EXERCISE DETAILS » Your answer should consist of the lines below that hold the word "agent".

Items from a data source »
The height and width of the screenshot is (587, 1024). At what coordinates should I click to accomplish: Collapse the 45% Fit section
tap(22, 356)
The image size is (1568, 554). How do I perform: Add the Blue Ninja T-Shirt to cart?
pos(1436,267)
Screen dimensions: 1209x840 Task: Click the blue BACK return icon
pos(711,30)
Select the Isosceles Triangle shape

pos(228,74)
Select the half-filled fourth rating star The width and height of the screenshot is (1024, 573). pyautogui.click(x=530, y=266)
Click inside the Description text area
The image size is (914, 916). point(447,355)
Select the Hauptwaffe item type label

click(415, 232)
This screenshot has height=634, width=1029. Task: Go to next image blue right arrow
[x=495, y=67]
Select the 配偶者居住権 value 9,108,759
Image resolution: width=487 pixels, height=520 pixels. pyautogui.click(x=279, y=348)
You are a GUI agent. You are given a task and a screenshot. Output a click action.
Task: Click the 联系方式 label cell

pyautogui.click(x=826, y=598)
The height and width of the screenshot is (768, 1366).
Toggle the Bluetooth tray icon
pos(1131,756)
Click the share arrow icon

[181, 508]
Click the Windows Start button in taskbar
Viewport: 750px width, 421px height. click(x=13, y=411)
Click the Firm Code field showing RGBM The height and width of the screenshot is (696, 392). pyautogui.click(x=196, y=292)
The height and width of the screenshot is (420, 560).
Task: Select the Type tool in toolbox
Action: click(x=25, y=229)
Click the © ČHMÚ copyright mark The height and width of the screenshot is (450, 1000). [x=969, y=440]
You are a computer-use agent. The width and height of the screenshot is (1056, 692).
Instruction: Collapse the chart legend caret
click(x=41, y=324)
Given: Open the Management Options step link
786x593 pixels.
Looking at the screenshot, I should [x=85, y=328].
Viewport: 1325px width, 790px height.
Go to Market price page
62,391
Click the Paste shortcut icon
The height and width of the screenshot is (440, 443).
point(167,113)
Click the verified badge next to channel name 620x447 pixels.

ANSWER TO THIS EXERCISE »
You are a GUI agent. You are given a task and a screenshot. Output a click action.
You are a computer-use agent. The width and height of the screenshot is (1056, 692).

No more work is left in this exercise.